**Exercise brief:** Extend the biography of József Schweidel below, continuing after its last sentence.

*** Document excerpt ***

József Schweidel (Joseph Schweidel; 18 May 1796, in Zombor (present-day Sombor) – 6 October 1849, in Arad) was a honvéd general in the Hungarian Army. He was executed for his part in the Hungarian Revolution of 1848, and is considered one of the 13 Martyrs of Arad.

==Life==
He began his military career in the Austrian Imperial Army in the 4th hussar regiment as a cadet, and eventually as a captain. His mentor was József Simonyi (known as the famous "Simonyi óbester"). He fought in the Napoleonic Wars, there in inner Alia, and at the Battle of Paris as well.

When the Revolution of 1848 broke out, he headed home from Vienna. When he returned he was reviewed by a board of judges in Hungary. His military ranking rose rapidly, first appointed to colonel, and after the battle of Schwechat where he was cited for bravery by the National Defense Committee, he was commissioned as general on 28 October 1848. On 9 May 1849 he became the commander of the Pest defense. Then after the advance of the Russian army he ordered a surrender.

*** End of Document excerpt ***
*** The data ***

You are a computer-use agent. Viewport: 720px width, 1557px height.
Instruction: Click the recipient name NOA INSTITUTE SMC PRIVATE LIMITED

*** End of The data ***

**Response to this task:**
==Death==
After being turned over to Austrian authorities, he pleaded that he and the others be executed not by hanging but by firing squad, seen as more honourable. This was initially denied for him and he was sentenced to death by hanging. However, after pleas by his wife, his sentence was amended to be death by firing squad. He was in the fourth group to be executed.

Before his death he signed over his will to his wife on three sheets of paper, stating all his possessions were now hers "unless she should die of grief".

His wife, Bilinska (Bilinszka) Domicella, was of Polish descent (died Budapest, 23 March 1888 at 84 years old) married him in 1827, and bore him five children, including Béla Schweidel (†1916), who also participated in the struggle for freedom and was later detained in the dungeons of Arad, but was later released.